5 Chicago Bulls
The 2011-12 Bulls sure seemed like the real deal. They finished the year with a league-best 50-16 record. Derrick Rose had an MVP-like season and looked poised for a deep playoff run. Then they lost 4-2 to the Philadelphia 76ers in the first round of the playoffs. Wait… what?! Oh yeah, because this happened. Derrick Rose’s torn ACL shattered the hopes of Chicago the same way that nightmares of Joakim Noah shatter opponents’ psyches. It was a tough year of wasted potential, but then again, Bulls fans have been kind of spoiled anyway.
4 Los Angeles Clippers
The Clippers made their biggest trade in franchise history, landing all-star point guard Chris Paul when David Stern and the NBA pretty much told the Lakers to screw off. The Clips then put together a highlight reel season that saw more “oops” than a virgin on a prom night and ended with their best winning percentage in team history.

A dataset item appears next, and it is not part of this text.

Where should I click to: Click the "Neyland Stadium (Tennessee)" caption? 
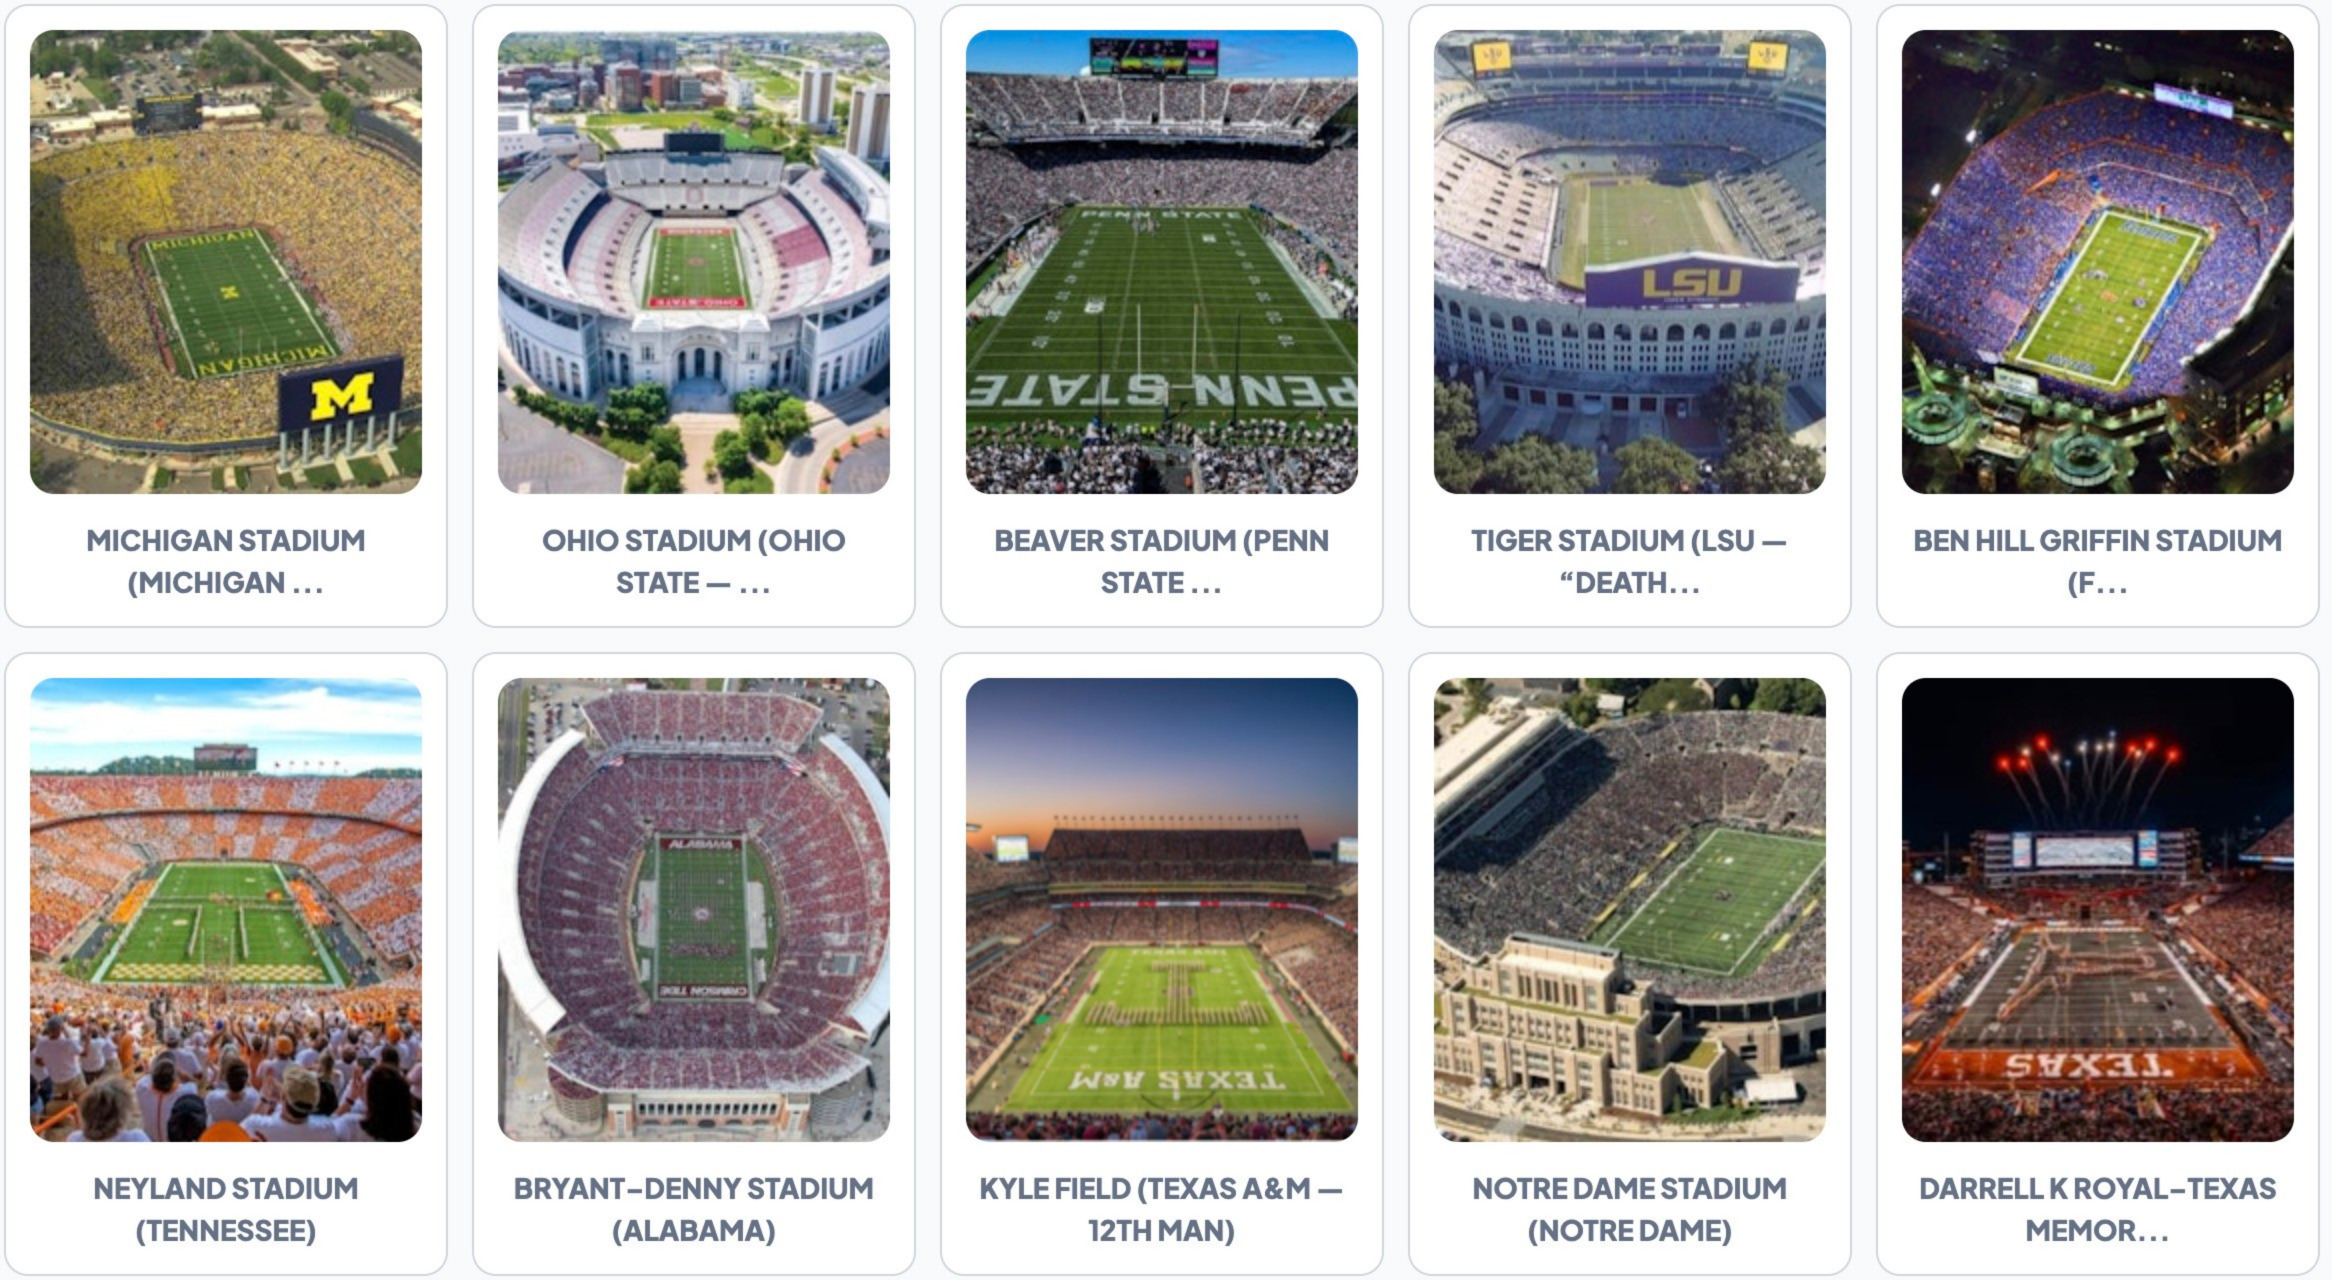(x=226, y=1209)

While they were ousted in the second round of the playoffs, there’s no denying the impact this team had on the perception of the LA Clippers. And if you still feel compelled to ask why the Clippers really on this list, maybe consider when the hell else the Clippers could ever be on a list of the “best anything.” Let them have it.
3 San Antonio Spurs
The San Antonio Spurs are friggin’ old. It wasn’t exactly their team motto, but going into the 2011-12 season that’s pretty much what people thought of them. They were the personification of Manu Ginobili’s ever-expanding bald-spot. But the Spurs had quietly surrounded their veteran core with solid young role players like Dajuan Blair, Kawhi Leonard and some guy named Tiago Splitter (who, it turns out, is a real person and not a Rocky villain). The Spurs youngsters helped along their veteran core and the surprising team ended the regular season tied for the league’s best record. They took that momentum to the postseason, sweeping through the first two rounds before they finally realized they were old and really tired, and succumbed to the Thunder in the Western Conference Finals.
2 Oklahoma City Thunder
Oklahoma City is home to some of the most promising young stars in the league, and this was their greatest season to date. Kevin Durant led the league in scoring for the third straight year. Russell Westbrook averaged a career best in points. Serge Ibaka led the league in blocks. And James Harden won the Sixth Man of the Year award (his beard won the Seventh Man). In 2011-12 Coach Scotty Brooks took this 4th year franchise and taught them how to play like a team, believe in themselves and get spanked in the NBA Finals. In the end, they had an amazing year, but came away empty-handed. It’s a shortcoming that can almost definitely be blamed on Russell Westbrook’s post-game outfits.
1 Miami Heat
It was the second year of Miami’s “Big Three.” They were the defending Eastern Conference Champions. Everyone outside the Miami-metro area was hoping to see the Heat fall flat, but they did not get what they hoped for. Everything seemed to finally gel for the Heat and LeBron James had a season so spectacular it made people forget how much they hated him for this. King James led the horribly self-named “Heatles” to a division title and took home the regular season MVP, and then he got even better. LBJ’s butt barely touched the bench in the playoffs while he led the league 30.3 points per game, and he steamrolled his way to his first NBA title and Finals MVP. On a related note, on the night the Heat won the city of Cleveland set the Guinness World Record for most collective obscenities screamed in one hour.
Well, that’s all there is to it. The five best teams of the 2010-11 season, wrapped up in a neat little package.
Did we miss anyone? Seems unlikely. What with the level of expertise it takes to Google these teams and arbitrarily decide who was the best. But if you really think so, maybe you should take a shot at making a list of your own, Mr. Perfect!